**Document segment**
____________________
Thursday, January 13, 2011

Blog Post # 9 in response to Question I

Jean Kilbourne’s film Killing Us Softly 3 accompanied by her presentation of the film clearly shows how the media “perpetuates rigid and narrow conceptualizations of masculinity and femininity to uphold patriarchy”.

Kilbourne gives multiple examples in her film that show that “advertising is the foundation of the mass media and that the foundation of the mass media is to sell products”. She states that advertising “tells us what we are and who we should be” but the trouble with this is advertising tells us that “what is most important about women is how we look” while men aren’t held to this standard. Because of advertising women feel that “if we aren’t beautiful or think or successful it is because we aren’t trying enough”. Of course, it is practically impossible to be as beautiful as the women seen throughout the media as that type of woman makes up only 5% of the population which really hit home when the statistic was given that “there are 3 billion women who don’t look like supermodels and 8 who do”. Yet, it seems that constantly everywhere we turn the American population is bombarded with advertisements. She showed ads that said that innocence is sexy and that the more you subtract the more you ad, how are these ads supposed to make women feel? Almost all the ads with females use white upper class women to sell the products.  Everything is so contradictory to the way life and real women actually are, it just doesn’t seem fare.
____________________
**Material**
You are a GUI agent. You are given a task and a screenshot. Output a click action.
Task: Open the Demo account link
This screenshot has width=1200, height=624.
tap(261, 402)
____________________
List every passage enclosed in quotation marks in the blog post.

- "perpetuates rigid and narrow conceptualizations of masculinity and femininity to uphold patriarchy"
- "advertising is the foundation of the mass media and that the foundation of the mass media is to sell products"
- "tells us what we are and who we should be"
- "what is most important about women is how we look"
- "if we aren't beautiful or think or successful it is because we aren't trying enough"
- "there are 3 billion women who don't look like supermodels and 8 who do"